Claim 1. (Currently Amended) A apparatus comprising: 

a first processor and a second processor each having a scoreboard and a decoder; 

a plurality of memory devices coupled to the first processor and the second 
processor; 

a register buffer coupled to the first processor and the second processor; 
a trace buffer coupled to the first processor and the second processor; and 
a plurality of memory instruction buffers coupled to the first processor and the 
second processor; 

wherein the first processor and the second processor perform single threaded 
applications using multithreading resources. 

Claim 2. (Original) The apparatus of claim 1, wherein the memory devices 
comprise of a plurality of cache devices. 
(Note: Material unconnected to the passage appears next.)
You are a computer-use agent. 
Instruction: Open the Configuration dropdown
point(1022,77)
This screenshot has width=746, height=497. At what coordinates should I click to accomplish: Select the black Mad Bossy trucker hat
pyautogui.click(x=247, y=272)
Claim 3. (Original) The apparatus of claim 1, wherein the first processor is 
coupled to at least one of a plurality of zero level (L0) data cache devices and at least 
one of a plurality of L0 instruction cache devices, and the second processor is coupled to 
at least one of the plurality of L0 data cache devices and at least one of the plurality of 
L0 instruction cache devices. 

Claim 4. (Currently Amended) The apparatus of claim 3, wherein each of the 
plurality of L0 data cache devices having exact copies of store instruction data-eaehe 
instructions, and each of the plurality of L0 instruction cache devices having exact 
copies of instruction cache instructions . 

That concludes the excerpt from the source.